▶ **Task instructions**
(1) How many major position properties does the text on CSS positioning list?
(2) Echo the text on CSS positioning from "It Literally affects" to "the parent element.", copying it word for word.

▶ **Selected text**
We struggle a lot while positioning elements in the right place on the webpage. The position property of CSS controls the positioning of elements on the webpage and their behavior. The position property can help you manipulate the location of an element.

There are 5 major position properties :

  1. Static
  2. Relative
  3. Absolute
  4. Fixed
  5. Sticky

static

The position of the HTML elements is static by default. It sets the position according to the normal flow of the page. The top, bottom, left and right properties don't affect it.

Example:

.static{
    position: static;
    left: 100px;
    top: 200px;
}

It Literally affects nothing on Webpages. It ignores properties given by the user.

The output of the above code:

static.PNG

Usecase: To position elements according to the parent element.

relative

It is almost the same as the static positioning, except heretop, bottom, left and right are used to specify exactly where to move the positioned element. Relative to its original position. It follows the normal flow of the webpage. space is created for the element in the page layout.

▶ **Extracted material**
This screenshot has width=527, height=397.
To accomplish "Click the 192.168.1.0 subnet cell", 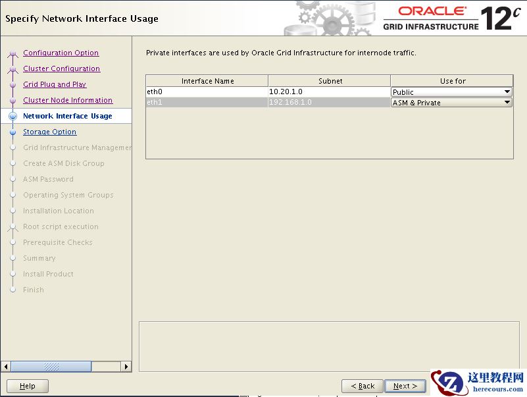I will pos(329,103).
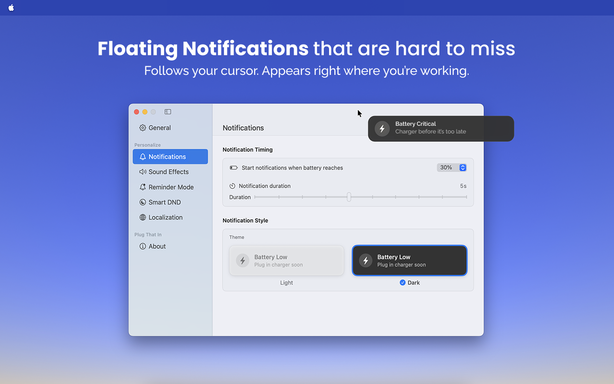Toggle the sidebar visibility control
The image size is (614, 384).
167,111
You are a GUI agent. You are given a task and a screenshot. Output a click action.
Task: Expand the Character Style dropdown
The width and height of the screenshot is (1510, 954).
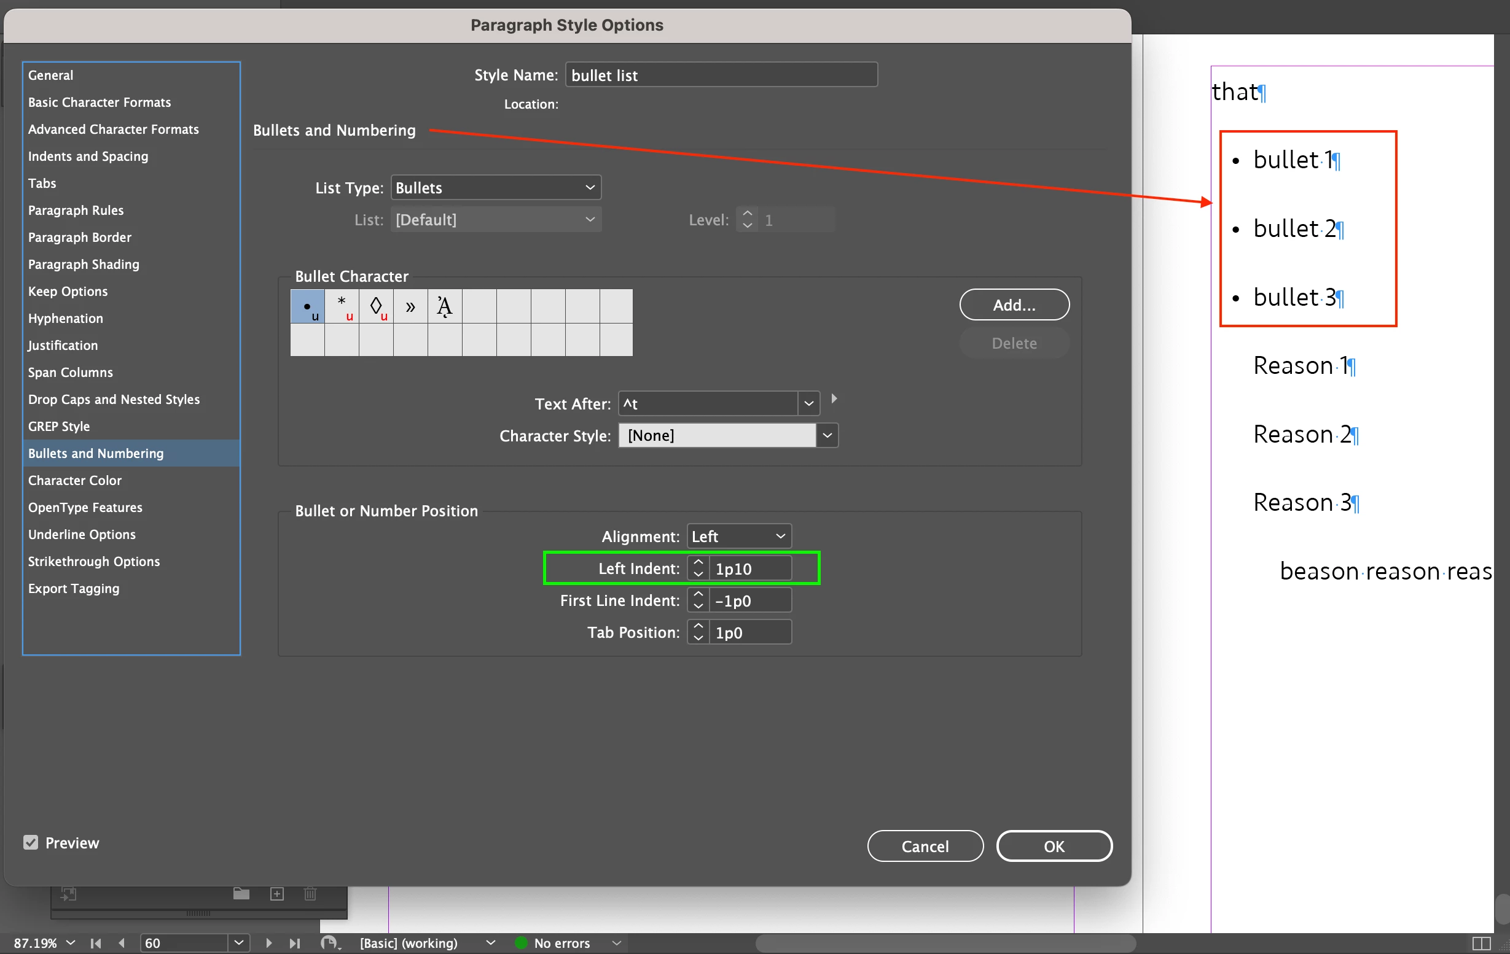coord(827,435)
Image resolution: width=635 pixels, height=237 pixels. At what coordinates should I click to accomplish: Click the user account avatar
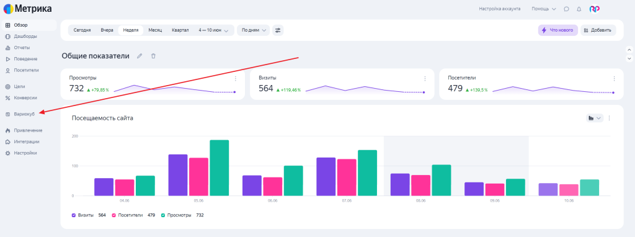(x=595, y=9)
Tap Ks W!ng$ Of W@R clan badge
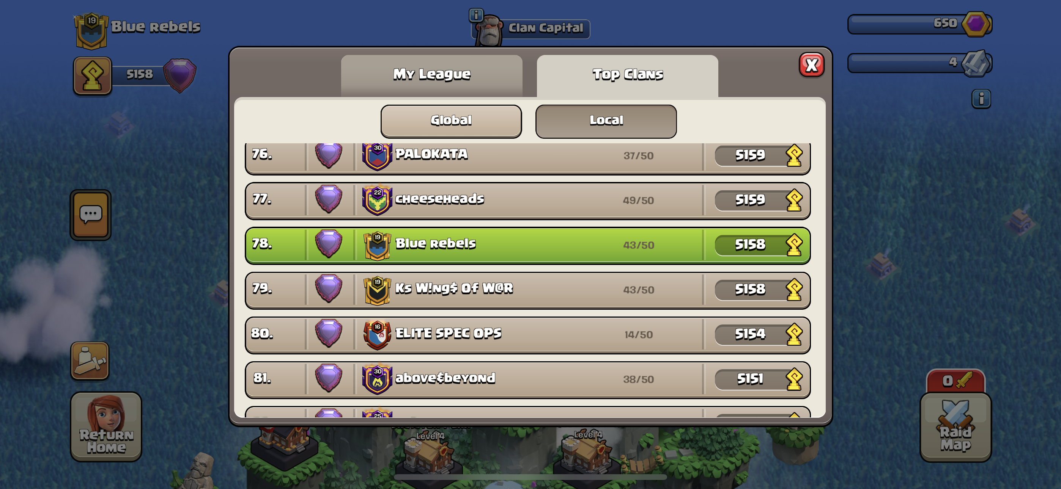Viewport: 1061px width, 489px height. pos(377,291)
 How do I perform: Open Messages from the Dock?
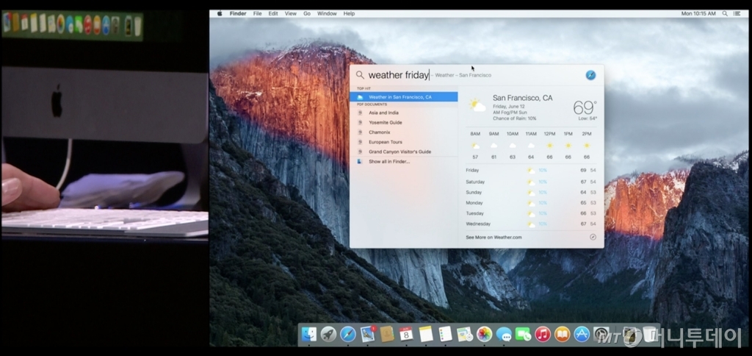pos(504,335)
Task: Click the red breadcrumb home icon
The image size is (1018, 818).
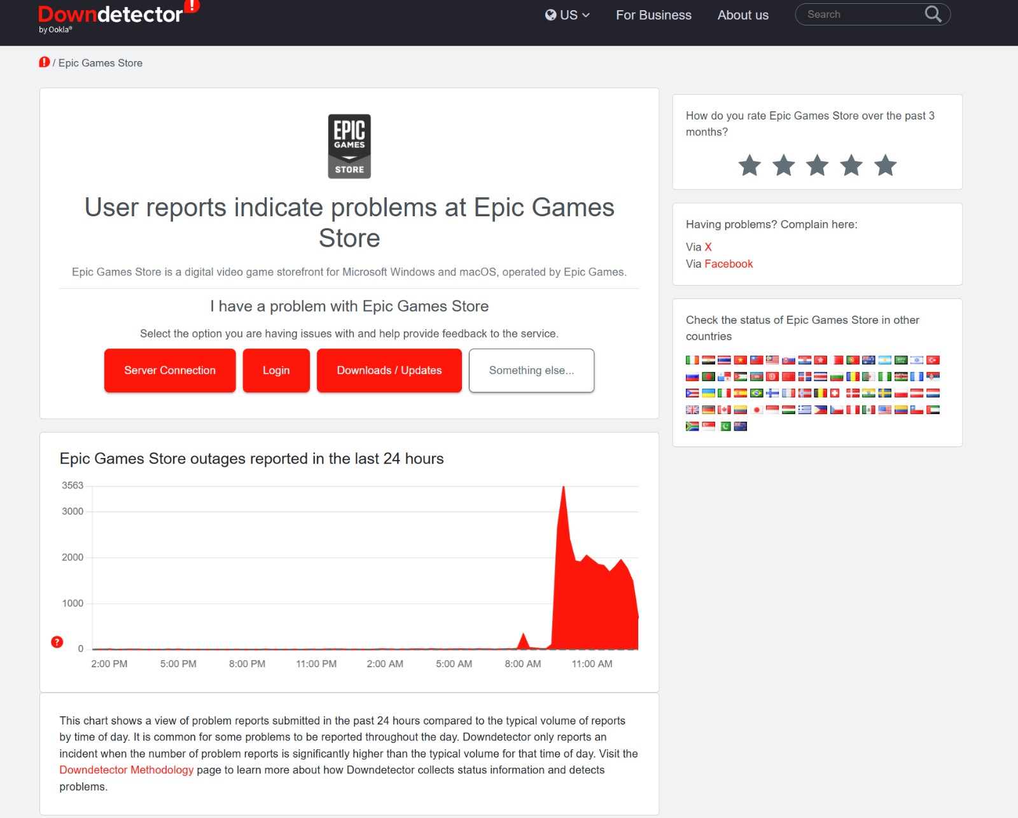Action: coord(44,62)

▶ **Answer set**
(1) Five.

(2)
It Literally affects nothing on Webpages. It ignores properties given by the user.

The output of the above code:

static.PNG

Usecase: To position elements according to the parent element.